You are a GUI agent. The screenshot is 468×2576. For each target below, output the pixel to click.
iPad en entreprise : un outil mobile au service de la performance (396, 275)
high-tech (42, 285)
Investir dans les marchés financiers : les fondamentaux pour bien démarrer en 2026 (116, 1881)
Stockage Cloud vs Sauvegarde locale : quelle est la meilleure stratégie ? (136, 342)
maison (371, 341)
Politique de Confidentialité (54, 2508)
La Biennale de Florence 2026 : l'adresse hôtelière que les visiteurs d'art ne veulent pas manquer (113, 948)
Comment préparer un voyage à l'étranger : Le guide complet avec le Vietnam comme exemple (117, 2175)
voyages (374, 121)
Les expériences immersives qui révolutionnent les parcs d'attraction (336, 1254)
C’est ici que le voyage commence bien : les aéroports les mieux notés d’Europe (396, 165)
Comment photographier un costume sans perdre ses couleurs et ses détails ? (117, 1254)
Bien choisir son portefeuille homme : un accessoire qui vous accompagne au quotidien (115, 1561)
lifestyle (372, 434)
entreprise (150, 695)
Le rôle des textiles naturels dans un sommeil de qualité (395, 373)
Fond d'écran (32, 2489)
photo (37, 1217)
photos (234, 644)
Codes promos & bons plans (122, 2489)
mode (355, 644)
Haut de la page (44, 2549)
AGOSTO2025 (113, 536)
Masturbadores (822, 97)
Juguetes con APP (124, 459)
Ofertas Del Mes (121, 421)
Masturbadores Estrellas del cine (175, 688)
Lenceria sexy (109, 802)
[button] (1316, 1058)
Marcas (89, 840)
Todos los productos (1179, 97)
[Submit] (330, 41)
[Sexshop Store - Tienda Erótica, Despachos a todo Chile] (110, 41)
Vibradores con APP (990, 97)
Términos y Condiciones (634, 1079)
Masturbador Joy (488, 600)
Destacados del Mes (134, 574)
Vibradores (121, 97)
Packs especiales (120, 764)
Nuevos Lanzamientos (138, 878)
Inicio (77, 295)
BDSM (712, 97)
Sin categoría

####

▸ Exercise
All lines above from the one holding "AGOSTO2025 (113, 536)" to the one holding "[Submit] (330, 41)", inclusive, are to be copied exactly; no other line is wanted.

▸ Exercise response
AGOSTO2025 (113, 536)
Masturbadores (822, 97)
Juguetes con APP (124, 459)
Ofertas Del Mes (121, 421)
Masturbadores Estrellas del cine (175, 688)
Lenceria sexy (109, 802)
[button] (1316, 1058)
Marcas (89, 840)
Todos los productos (1179, 97)
[Submit] (330, 41)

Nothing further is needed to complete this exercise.